Which
patients should be considered for manipulation under anesthesia?
Certain
neck, mid back, low back or other spinal conditions respond poorly to
conventional care. One proposed theory for this is that, as a result
of past or present injury, adhesions and scar tissue have built up
around spinal joints and within the surrounding muscles and causes
chronic pain.
Patients
often undergo various treatments, such as physical therapy,
chiropractic care, epidural injections, back surgery, or other
treatments that do not address fibrous adhesions. Some patients feel
temporarily better with these treatments, but their pain often
returns.
In
general, patients selected for manipulation under anesthesia are
those who have received conservative care for six to eight weeks. If
limited or no improvements in symptoms or objective findings have
occurred, then manipulation under anesthesia may be an appropriate
alternative.
Prior
to treatment, protocols of diagnostic testing should document the
nature of the diagnosis, support the need for treatment and eliminate
questions of psychosocial factors that can influence pain responses.

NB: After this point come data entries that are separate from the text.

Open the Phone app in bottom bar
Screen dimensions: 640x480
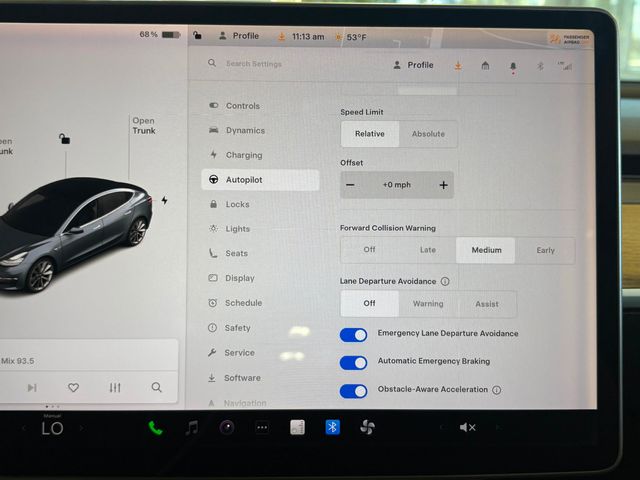(x=156, y=427)
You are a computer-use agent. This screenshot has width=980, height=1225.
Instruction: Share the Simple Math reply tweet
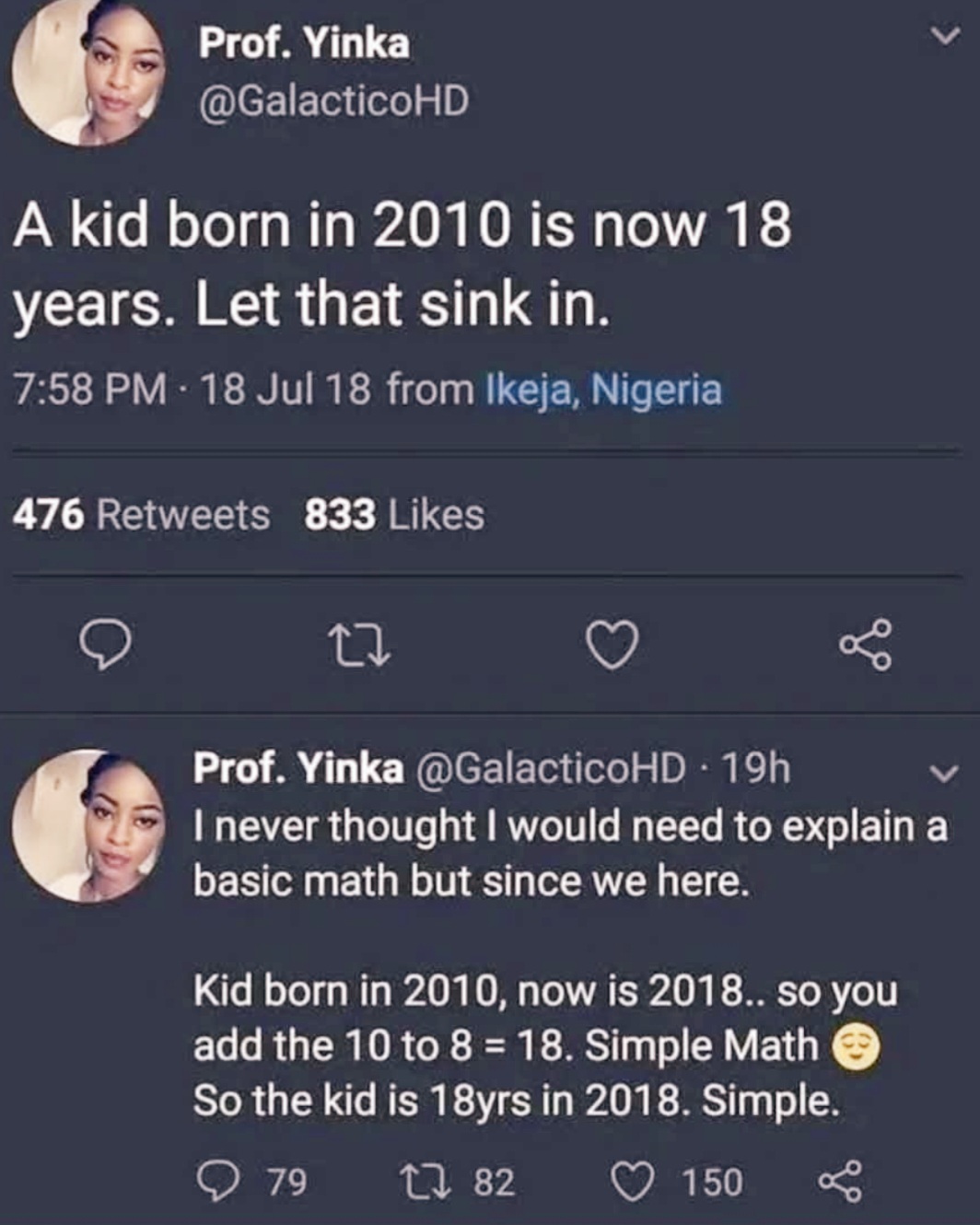pyautogui.click(x=839, y=1181)
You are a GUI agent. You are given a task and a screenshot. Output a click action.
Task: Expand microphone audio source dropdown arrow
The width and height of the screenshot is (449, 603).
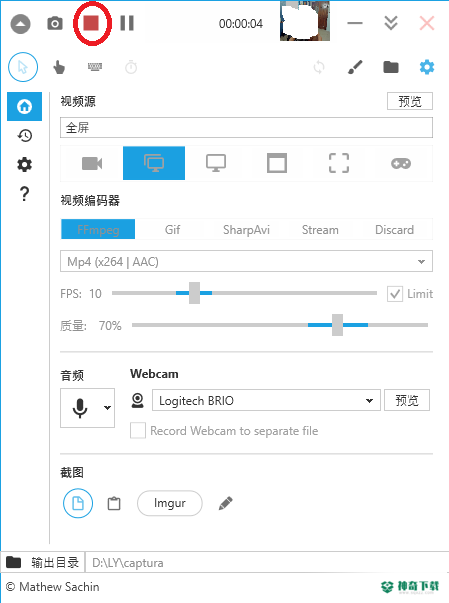[x=107, y=408]

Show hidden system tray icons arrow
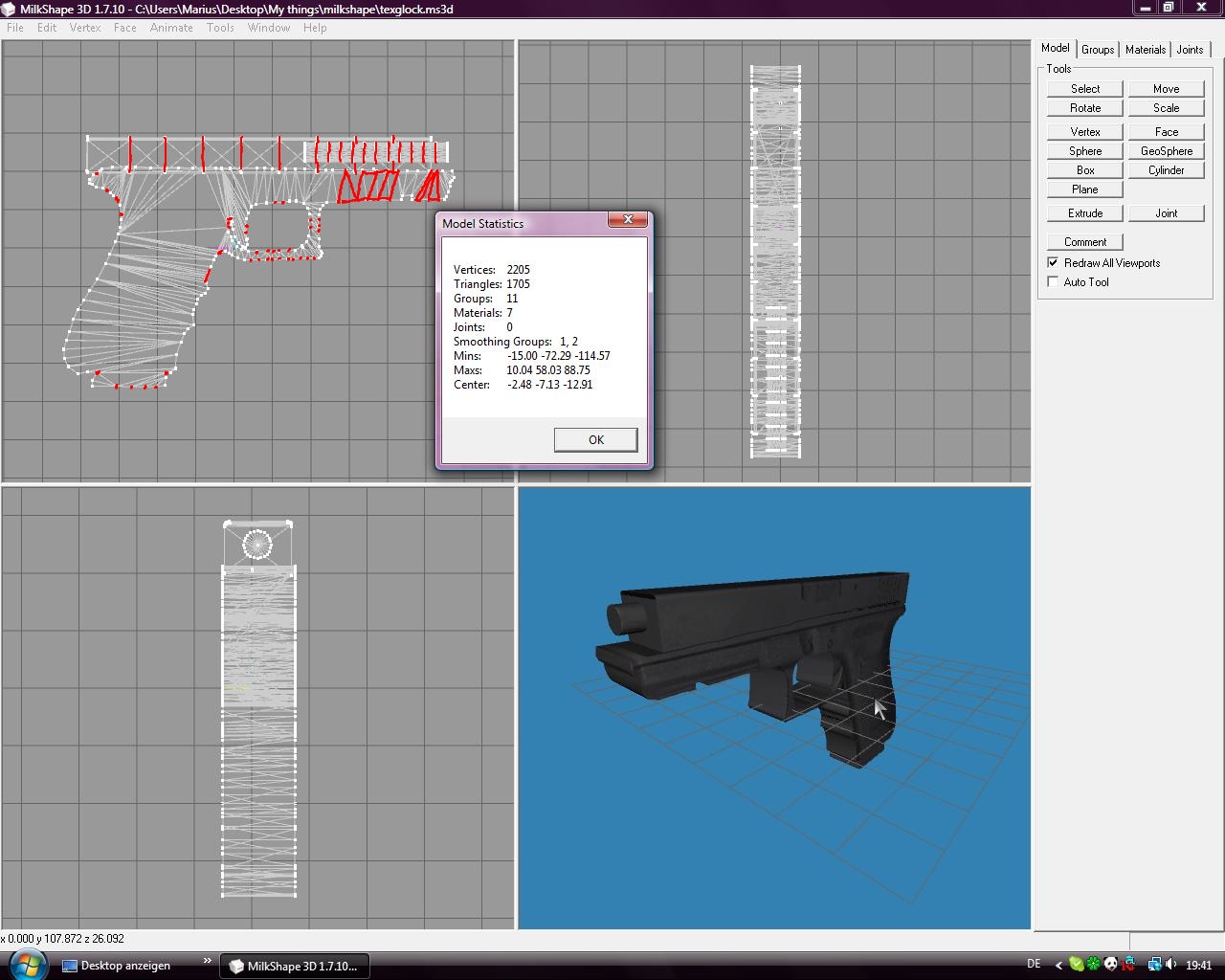coord(1058,966)
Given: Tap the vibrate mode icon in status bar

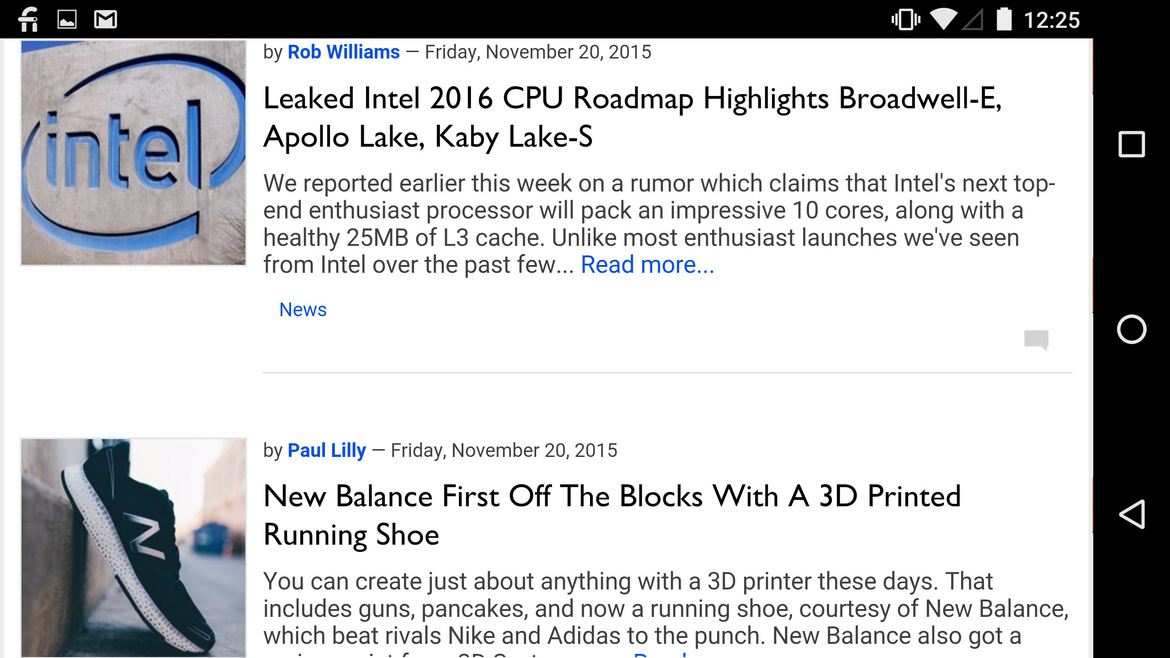Looking at the screenshot, I should (905, 19).
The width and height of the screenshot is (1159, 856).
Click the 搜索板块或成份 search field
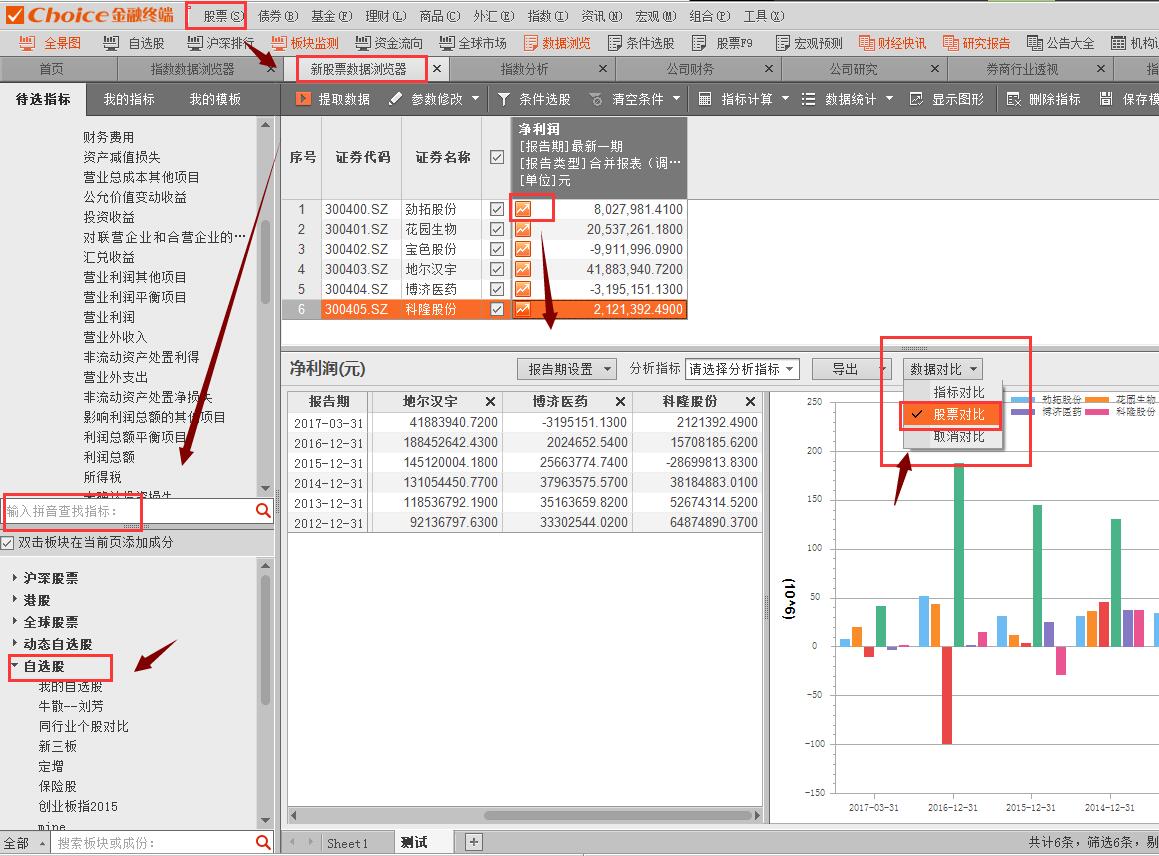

In addition to X-ray, MRI scan or CT scan, a musculoskeletal sonogram
or nerve conduction velocity test may be ordered.
Supporting
Studies/Great Results
There
are several research studies about the effectiveness of manipulation
under anesthesia, including:
1.
83% of 600 patients with EMG verified radiculopathies reported
significant improvement - Robert Mensor, MD
2.
Patients that had back pain for a minimum of 10 years reported an
87% recovery rate after MUA - 1987 with Ongly et al
3.
51% of patients with unrelieved symptoms after conservative care
had been exhausted reported good to excellent results three years
post MUA - Donald Chrisman, MD
4.
71% of 723 MUA patients had good results (return to normal
activity relatively symptom free) and 25.3% had fair results (return
to normal activity with slight residuals) and that flexibility,
elasticity and range of motion can be restored following MUA -
Bradford and Siehl
5.
83% of 517 patients treated with MUA responded well - Paul Kuo,
MD professor of Orthopedic Surgery
6.
Krumhansi and Nowacek reported on an MUA study done on 171
patients who experienced constant intractable pain for several months
to 18 years. All of the patients of the study failed other
conservative intervention. The results of the study showed that 25%
of the patients had no pain, 50% were much improved with pain
markedly decreased, 20% were better and could tolerate their pain but
it interfered with work and recreation. Failures comprised 5% where
there was minimal or no pain relief periods.